WHAT THIS TASK INVOLVES => Pick out each line of the listing below that contains the word "sidebar", and copy those lines.

▼

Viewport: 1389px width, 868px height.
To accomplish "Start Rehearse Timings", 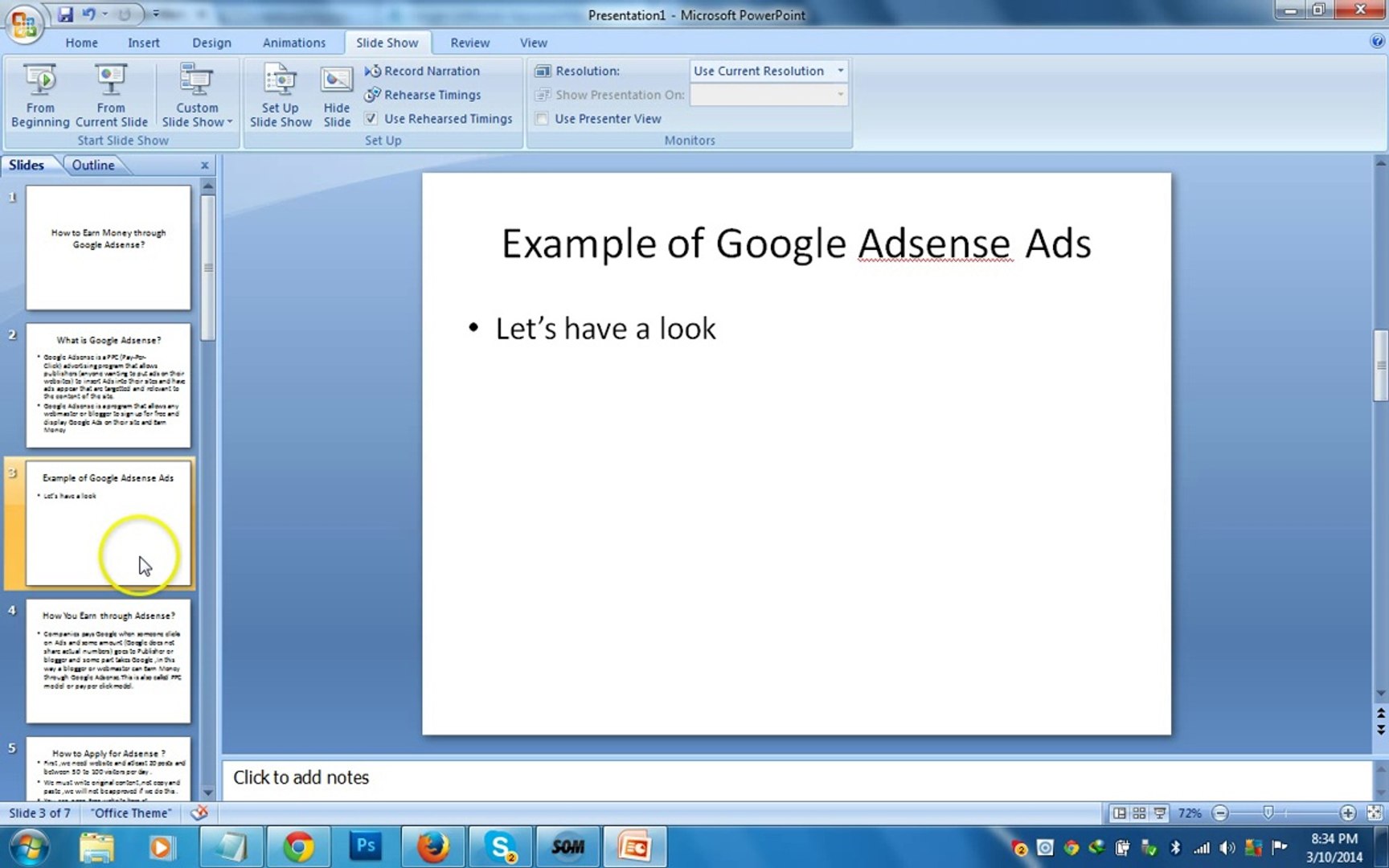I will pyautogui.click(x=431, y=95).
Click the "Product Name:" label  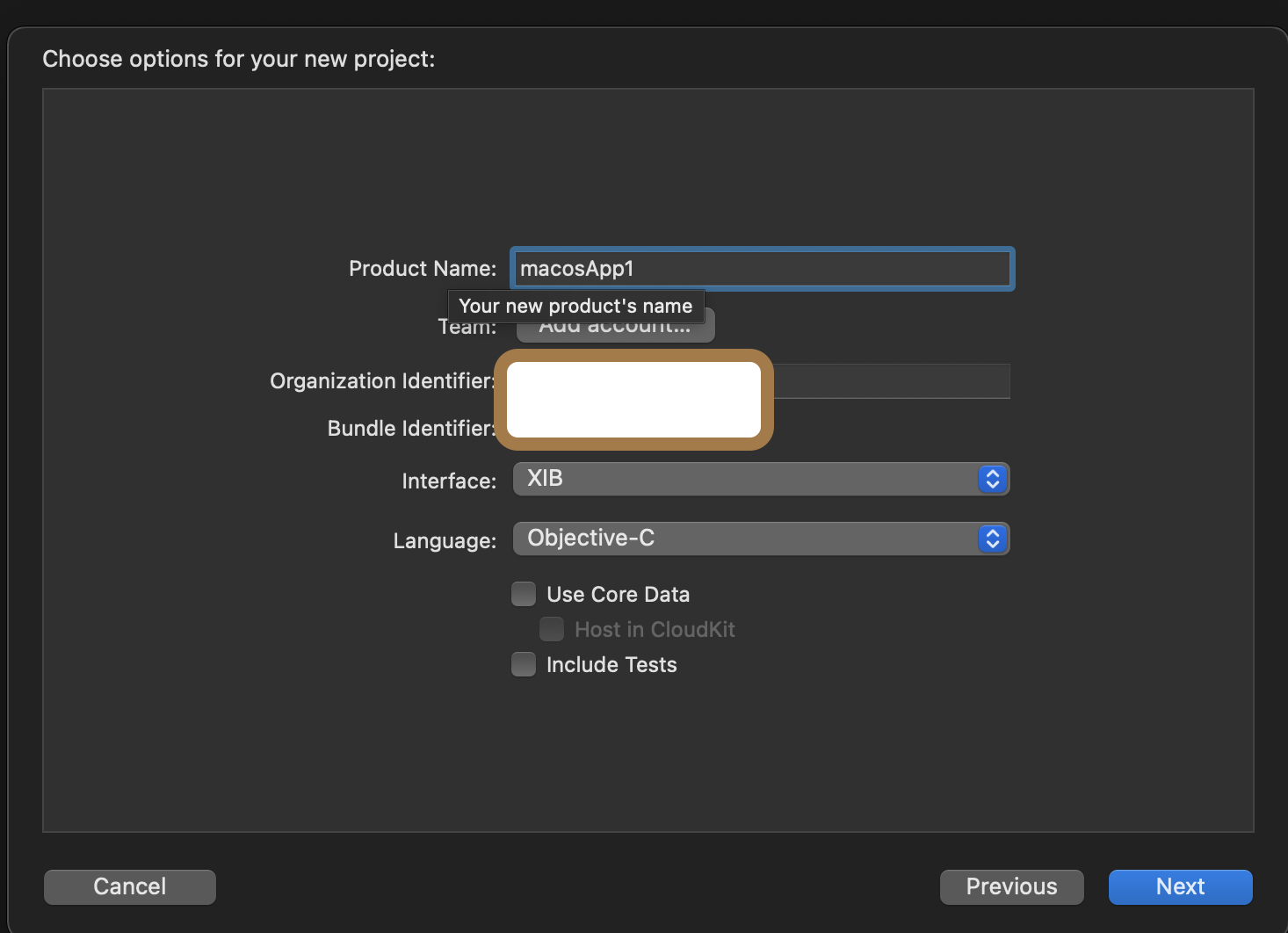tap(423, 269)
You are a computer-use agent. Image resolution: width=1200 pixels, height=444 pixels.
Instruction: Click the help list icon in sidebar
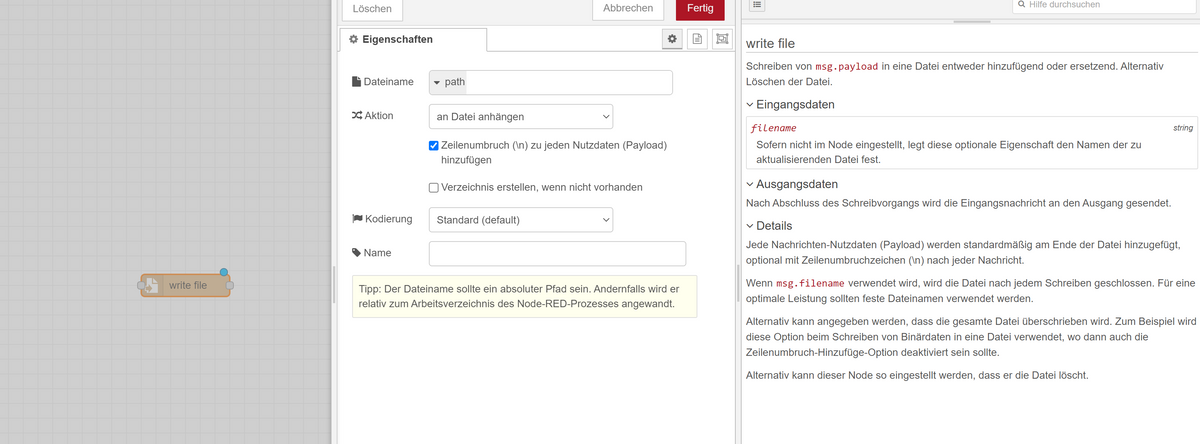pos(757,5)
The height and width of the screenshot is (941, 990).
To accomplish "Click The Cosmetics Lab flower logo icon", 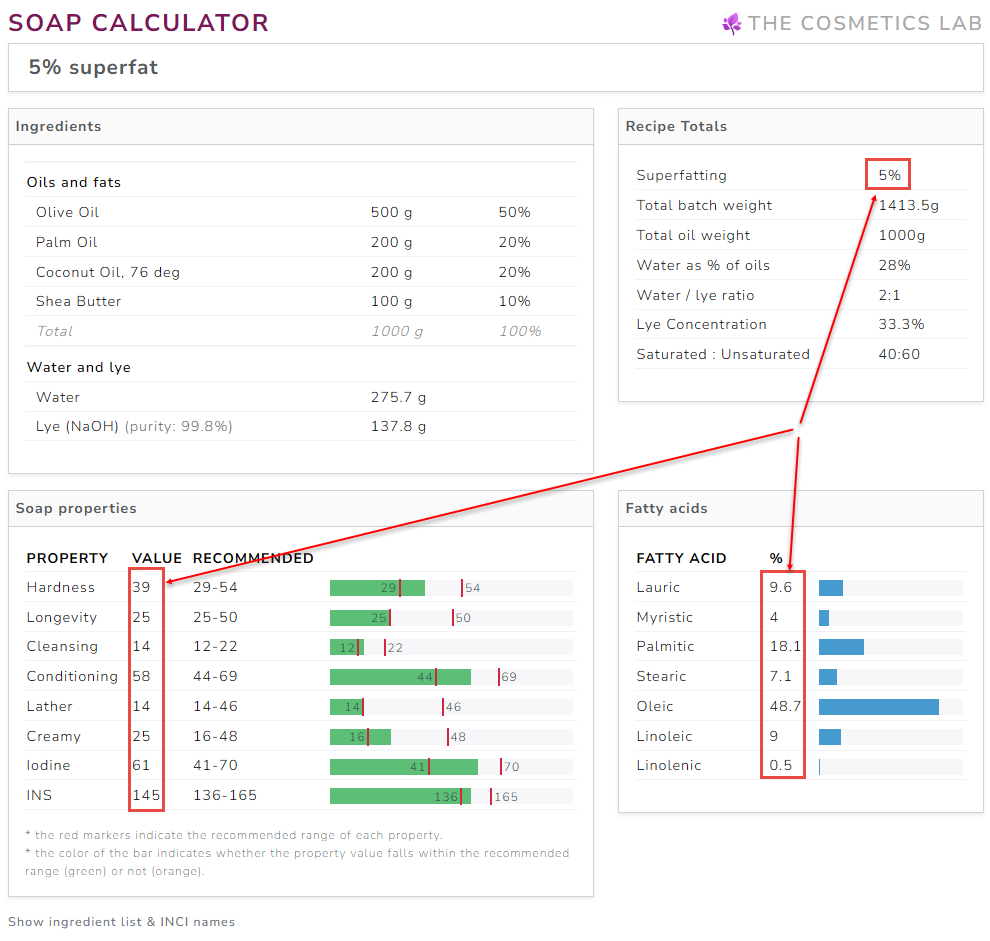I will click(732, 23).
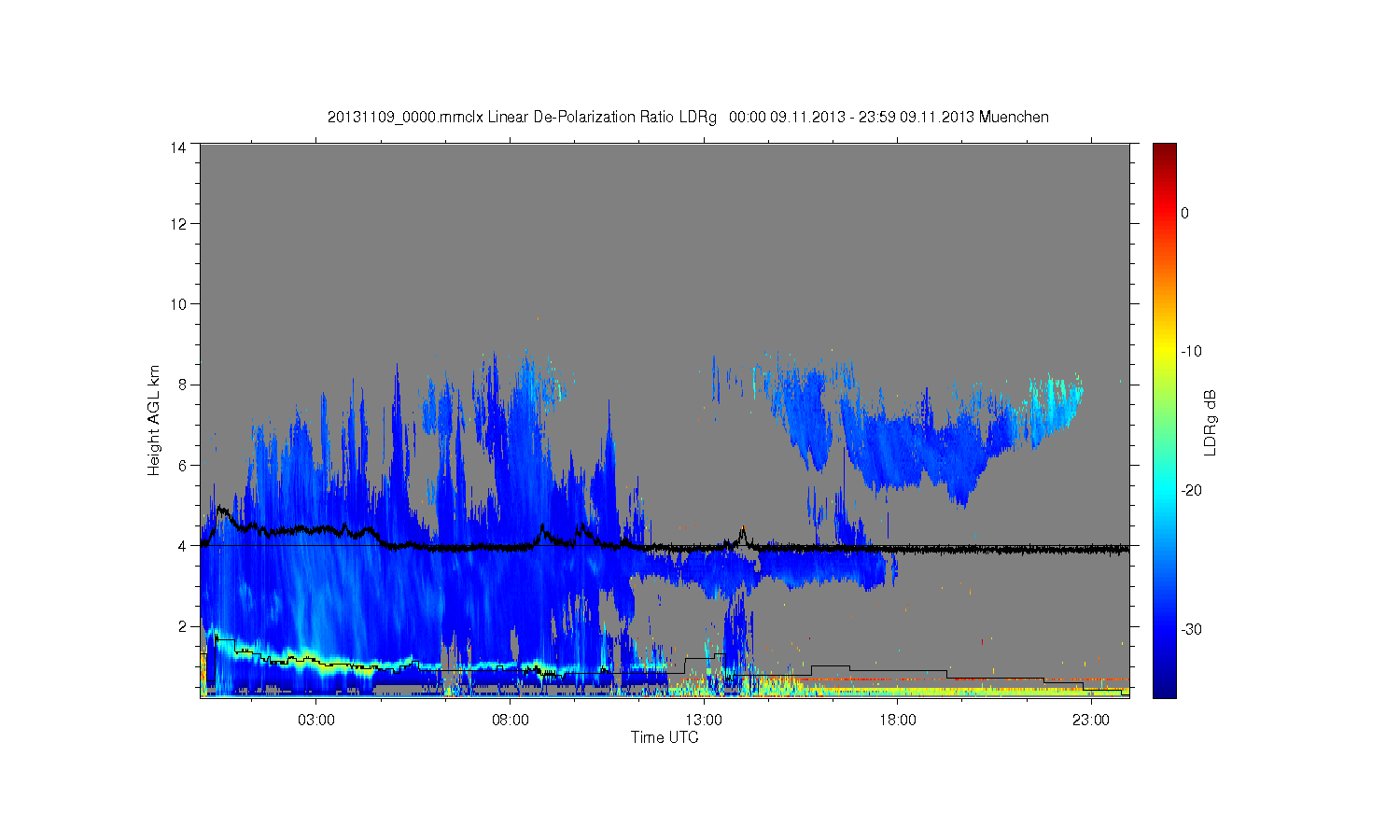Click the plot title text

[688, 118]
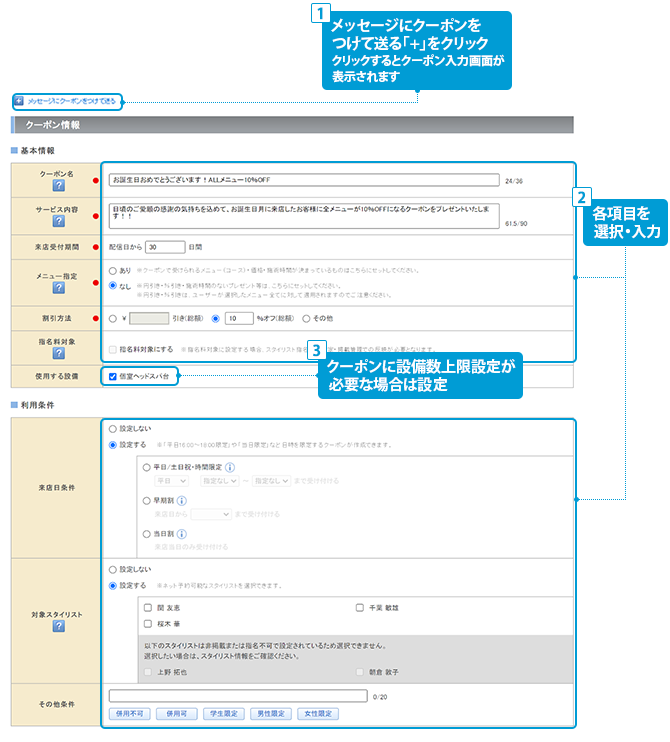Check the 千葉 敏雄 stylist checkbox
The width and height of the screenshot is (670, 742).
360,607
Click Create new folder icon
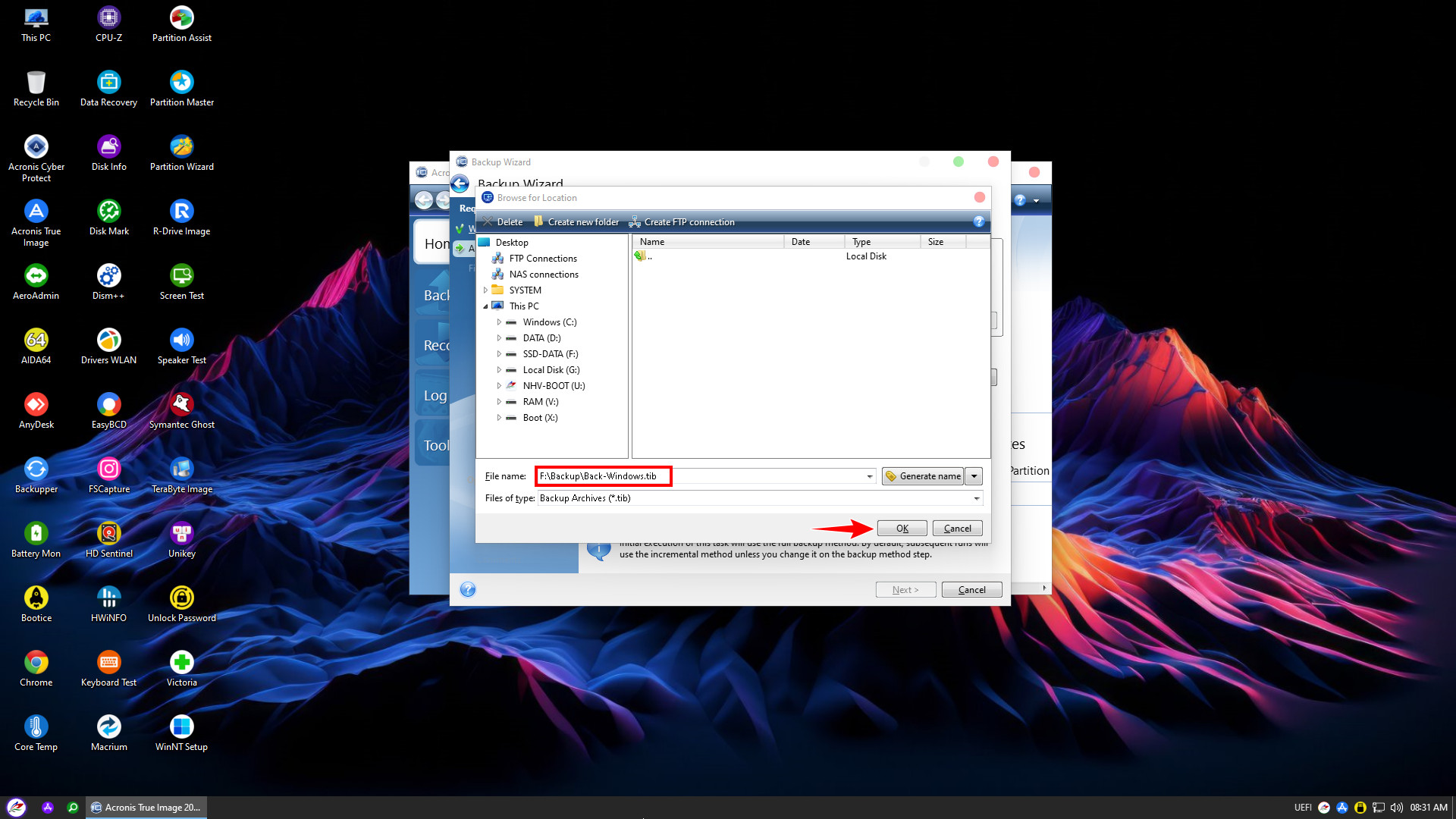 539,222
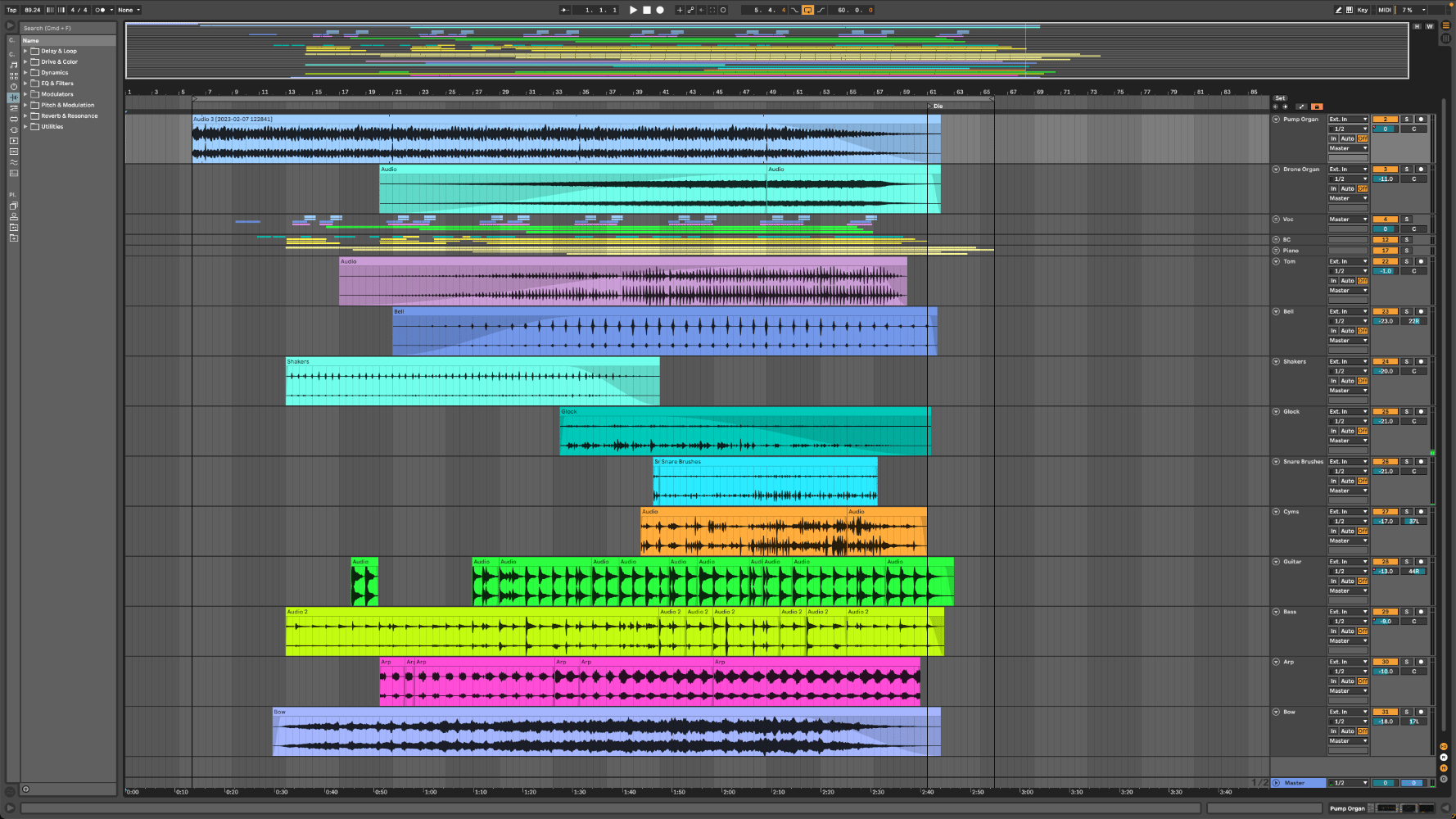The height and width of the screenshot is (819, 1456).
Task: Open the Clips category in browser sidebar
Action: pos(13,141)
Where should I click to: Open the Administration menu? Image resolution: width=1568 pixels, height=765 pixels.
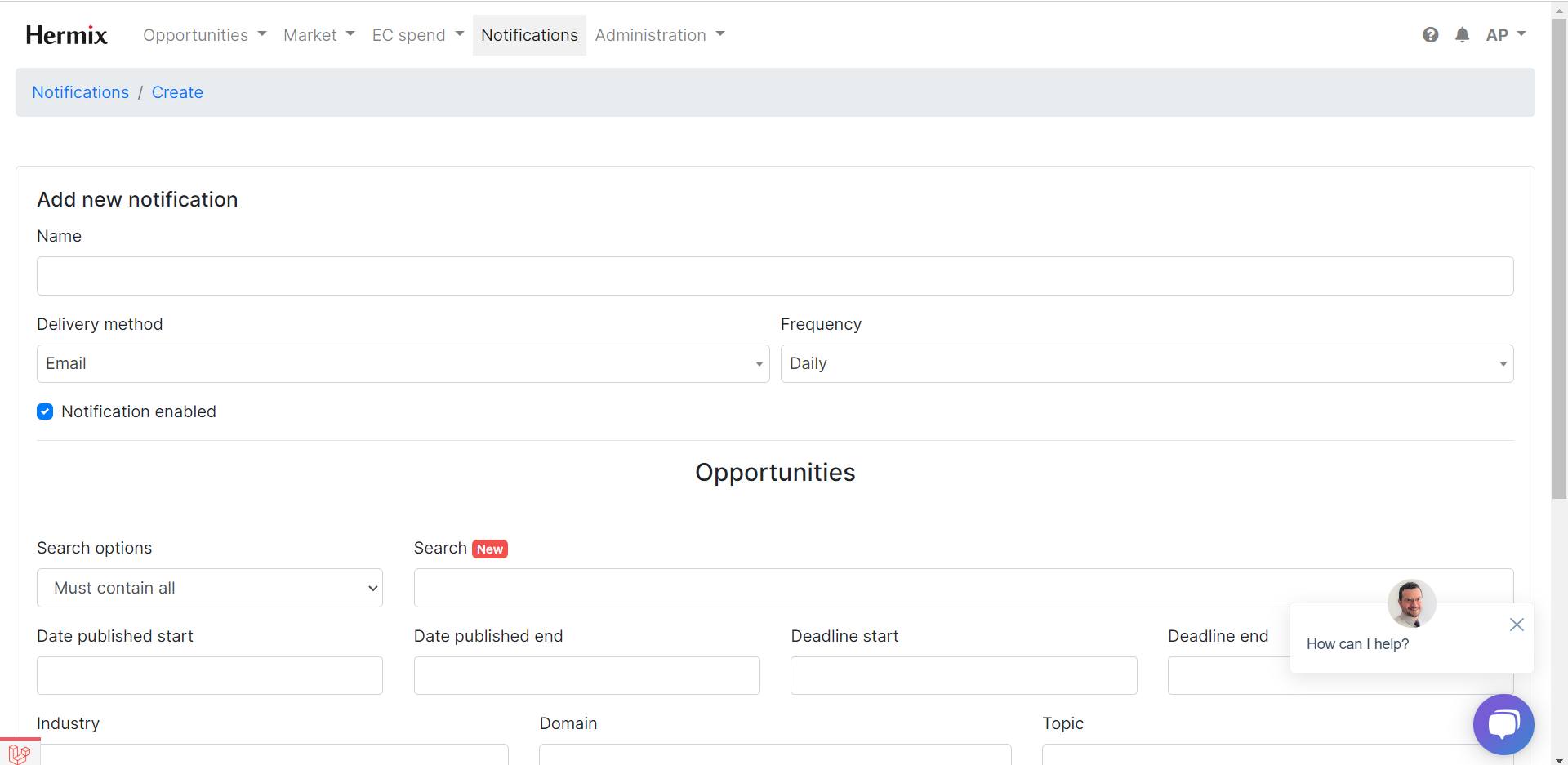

▲

RESPONSE TO THIS TASK =>
Instruction: Click the help list icon in sidebar
Task: Open the Clips category in browser sidebar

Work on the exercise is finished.